Set task
Rewrite the body positivity text below from "She felt good –" up to and including "gratitude and congratulation.", updating it so that "peers" becomes "friends".

**** Source passage

A few months ago, I received a hurt message from a young woman, who, in a fit of body positivity, had written an article for a popular publication about her bravery in defeating some of her own demons, wearing a bikini in public for the first time in years.
She felt good – of course she felt good! – and wanted to share her story both to receive validation from her peers and, perhaps, with the hope of inspiring others to shed the towel, too. Of course, a huge reason why we share our stories is to be met with both gratitude and congratulation.
The response to her article, though, was mixed.
While some people out there still appreciate a story about any person who has conquered the body negativity monster and were vocal in their support, others rolled their eyes, leaving comments about how boring it is to read – yet again – another article about body positivity coming from a conventionally attractive, thin woman.
And this young woman was upset. Here, she had broadcasted her courage to an audience of millions, and then was told that it was useless, boring, and potentially even oppressive.

********
**** Recorded information

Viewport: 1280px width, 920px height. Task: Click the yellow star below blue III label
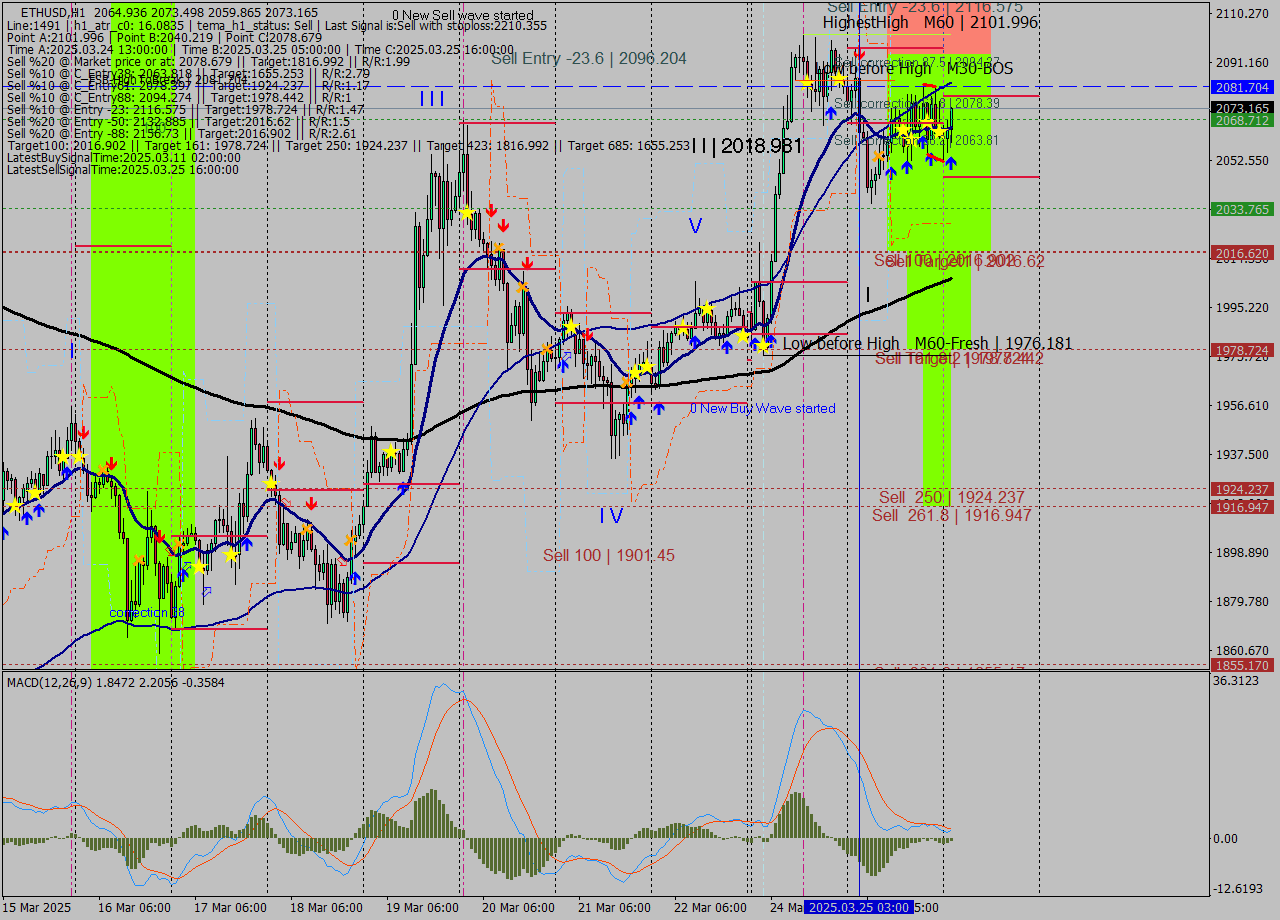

********

Answer to the problem
She felt good – of course she felt good! – and wanted to share her story both to receive validation from her friends and, perhaps, with the hope of inspiring others to shed the towel, too. Of course, a huge reason why we share our stories is to be met with both gratitude and congratulation.